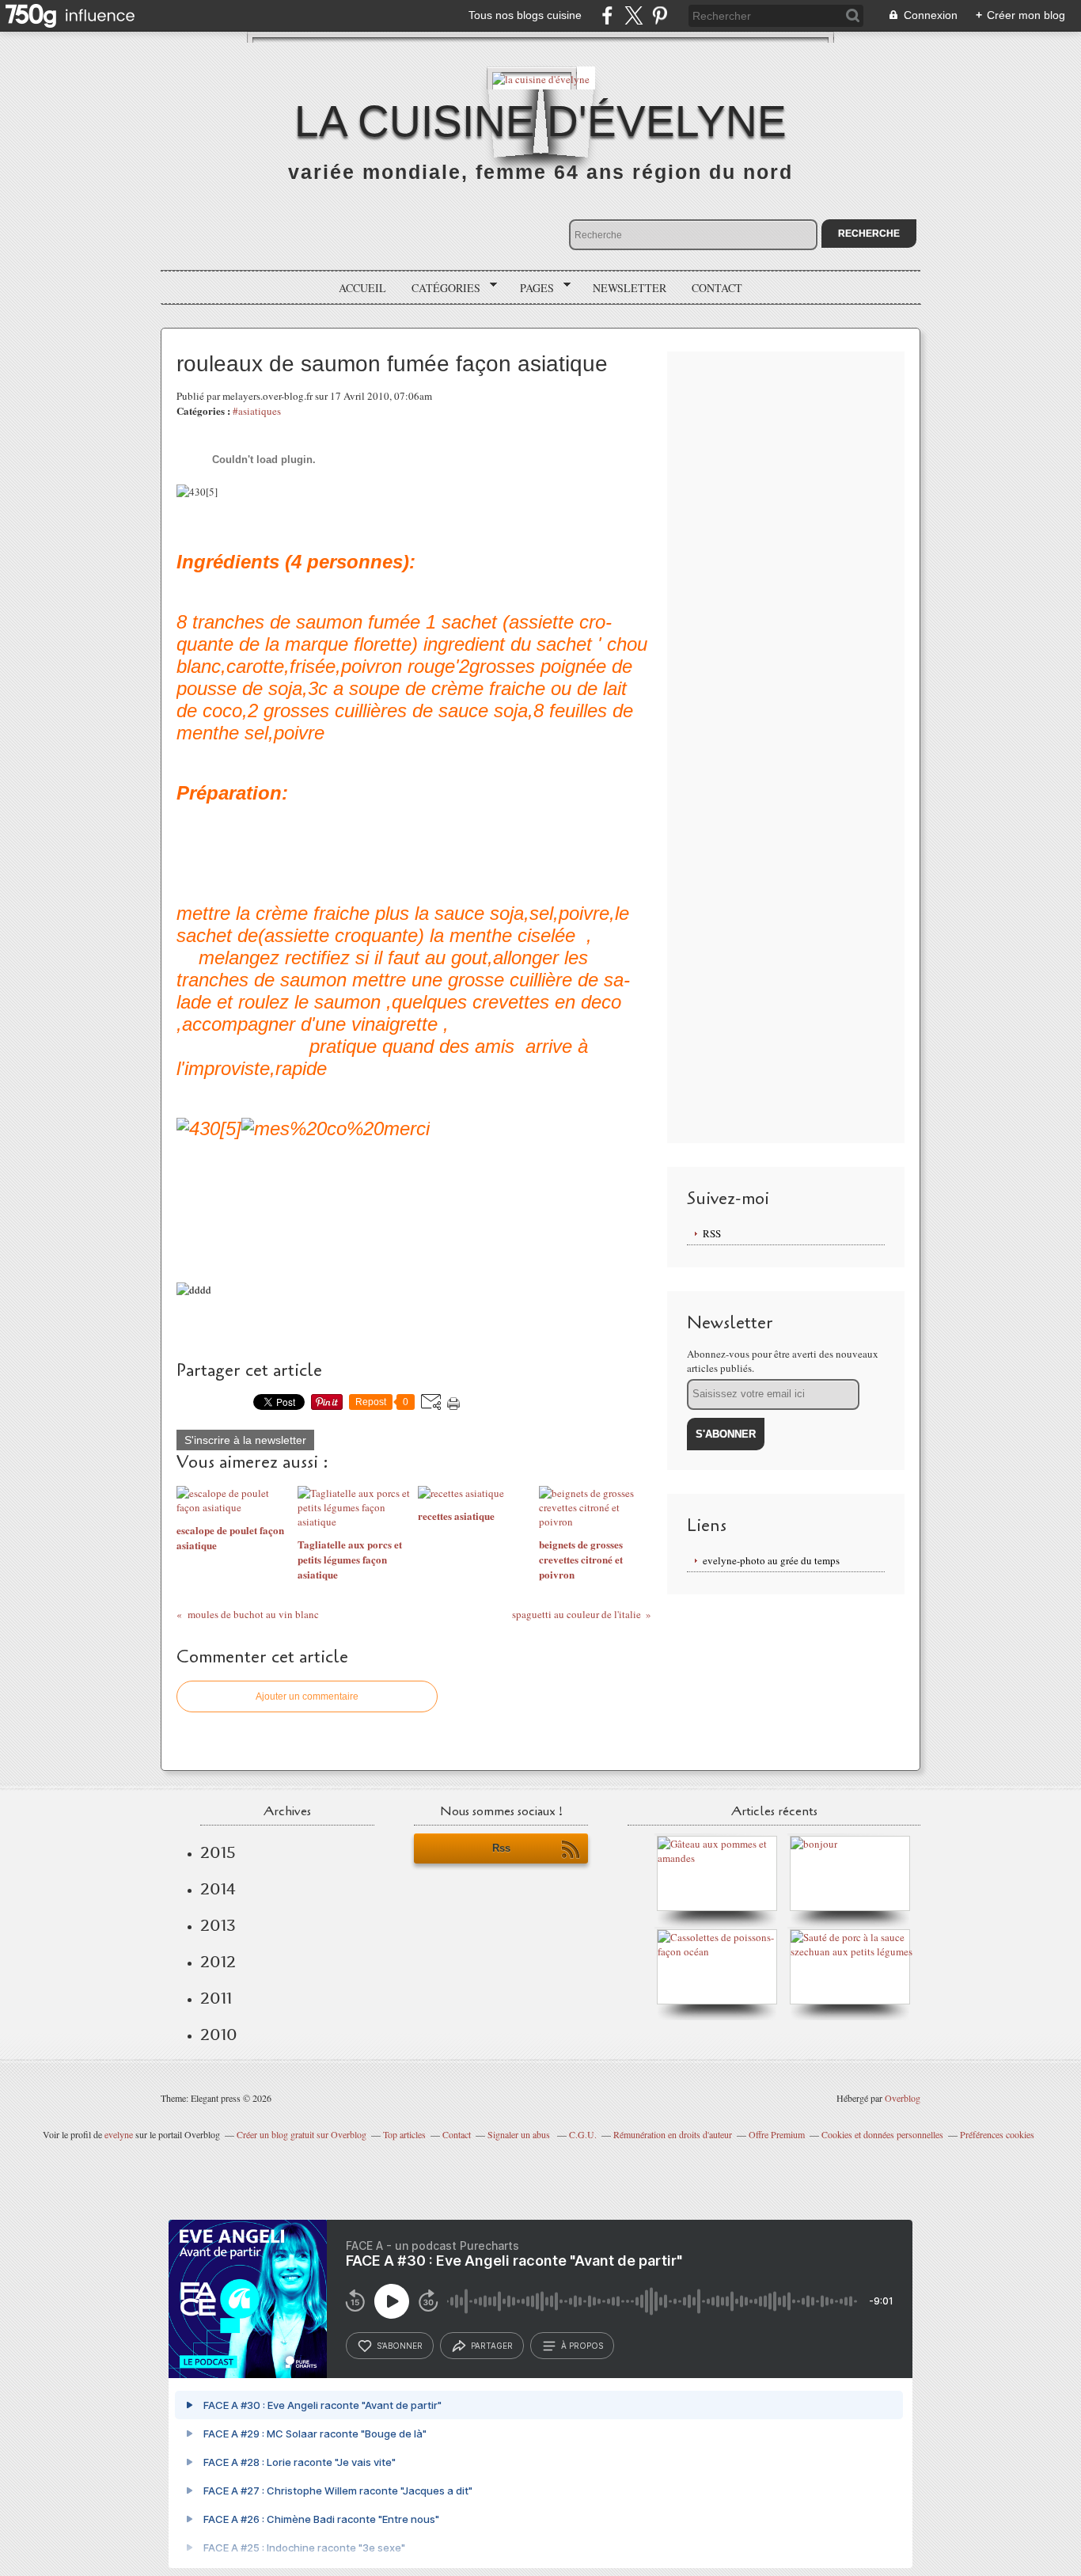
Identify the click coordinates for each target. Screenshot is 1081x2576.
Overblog (902, 2098)
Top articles (404, 2134)
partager (492, 2345)
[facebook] (607, 15)
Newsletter (629, 287)
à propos (582, 2345)
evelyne (118, 2134)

---+---

Would you restate the listing word for word without its pictures?

Identify the click coordinates for each target. Screenshot is 1081x2576.
Overblog (902, 2098)
Top articles (404, 2134)
partager (492, 2345)
[facebook] (607, 15)
Newsletter (629, 287)
à propos (582, 2345)
evelyne (118, 2134)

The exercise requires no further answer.